Nous aimerions comprendre
La TROCL tend aujourd’hui la main à l’ensemble des élu.es lanaudois.es pour comprendre la situation vécue avec ce budget. Ce n’est pas une guerre de chiffres dont nous voulons discuter. Nous voulons comprendre pourquoi le financement des organismes en santé et services sociaux a été aussi peu rehaussé. Nous voulons comprendre pourquoi le gouvernement n’a pas été transparent dans sa présentation des chiffres à la population et aux organismes.
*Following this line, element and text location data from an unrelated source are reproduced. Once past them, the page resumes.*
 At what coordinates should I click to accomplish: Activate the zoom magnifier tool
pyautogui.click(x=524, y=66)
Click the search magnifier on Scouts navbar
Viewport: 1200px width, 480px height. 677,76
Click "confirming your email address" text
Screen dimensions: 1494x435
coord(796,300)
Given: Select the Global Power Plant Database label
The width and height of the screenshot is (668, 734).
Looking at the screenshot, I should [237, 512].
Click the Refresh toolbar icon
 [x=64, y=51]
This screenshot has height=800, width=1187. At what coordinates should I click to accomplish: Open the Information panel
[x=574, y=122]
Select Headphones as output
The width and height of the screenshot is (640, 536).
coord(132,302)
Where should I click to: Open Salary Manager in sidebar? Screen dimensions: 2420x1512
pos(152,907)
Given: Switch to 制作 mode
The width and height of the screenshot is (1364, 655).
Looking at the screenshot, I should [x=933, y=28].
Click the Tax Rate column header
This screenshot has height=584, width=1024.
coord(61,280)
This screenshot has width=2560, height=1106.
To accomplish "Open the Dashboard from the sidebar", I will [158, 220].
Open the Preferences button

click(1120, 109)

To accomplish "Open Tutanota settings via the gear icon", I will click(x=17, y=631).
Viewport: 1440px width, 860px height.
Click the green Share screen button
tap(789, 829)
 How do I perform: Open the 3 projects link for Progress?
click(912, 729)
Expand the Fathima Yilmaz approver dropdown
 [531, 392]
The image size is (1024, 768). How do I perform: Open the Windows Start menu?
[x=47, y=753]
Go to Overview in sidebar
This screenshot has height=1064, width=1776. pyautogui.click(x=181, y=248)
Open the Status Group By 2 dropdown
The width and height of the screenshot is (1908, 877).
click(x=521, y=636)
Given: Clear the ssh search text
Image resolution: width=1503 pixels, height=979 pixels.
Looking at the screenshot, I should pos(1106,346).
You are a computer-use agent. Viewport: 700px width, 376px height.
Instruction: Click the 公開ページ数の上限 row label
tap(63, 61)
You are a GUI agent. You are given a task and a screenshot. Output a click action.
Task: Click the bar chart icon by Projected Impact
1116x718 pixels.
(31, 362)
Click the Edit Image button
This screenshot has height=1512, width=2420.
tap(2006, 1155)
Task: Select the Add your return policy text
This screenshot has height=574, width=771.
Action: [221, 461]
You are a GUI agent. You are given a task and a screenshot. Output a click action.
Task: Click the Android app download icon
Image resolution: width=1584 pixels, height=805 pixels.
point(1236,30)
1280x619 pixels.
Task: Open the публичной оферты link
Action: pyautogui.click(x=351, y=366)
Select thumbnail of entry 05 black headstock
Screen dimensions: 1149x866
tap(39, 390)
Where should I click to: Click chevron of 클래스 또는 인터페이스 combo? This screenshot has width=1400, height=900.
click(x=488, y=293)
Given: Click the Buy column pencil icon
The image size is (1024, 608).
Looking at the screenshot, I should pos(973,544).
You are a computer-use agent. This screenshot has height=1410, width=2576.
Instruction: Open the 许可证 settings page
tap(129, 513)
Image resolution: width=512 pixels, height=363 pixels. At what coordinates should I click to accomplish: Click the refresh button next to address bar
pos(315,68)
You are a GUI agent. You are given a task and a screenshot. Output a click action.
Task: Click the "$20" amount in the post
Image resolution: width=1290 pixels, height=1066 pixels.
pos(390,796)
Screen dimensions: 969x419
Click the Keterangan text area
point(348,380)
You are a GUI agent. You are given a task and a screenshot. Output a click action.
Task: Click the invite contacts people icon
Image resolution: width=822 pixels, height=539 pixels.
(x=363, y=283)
Pourquoi le gouvernement ne réussit-il pas à passer de la parole aux actes quand vient le temps de soutenir adéquatement le financement à la mission des organismes communautaires autonomes? Les organismes communautaires autonomes lanaudois aimeraient avoir une explication claire. Cette main tendue se transformera en une demande de rencontre avec le caucus des député.es lanaudois afin d’avoir des éclaircissements.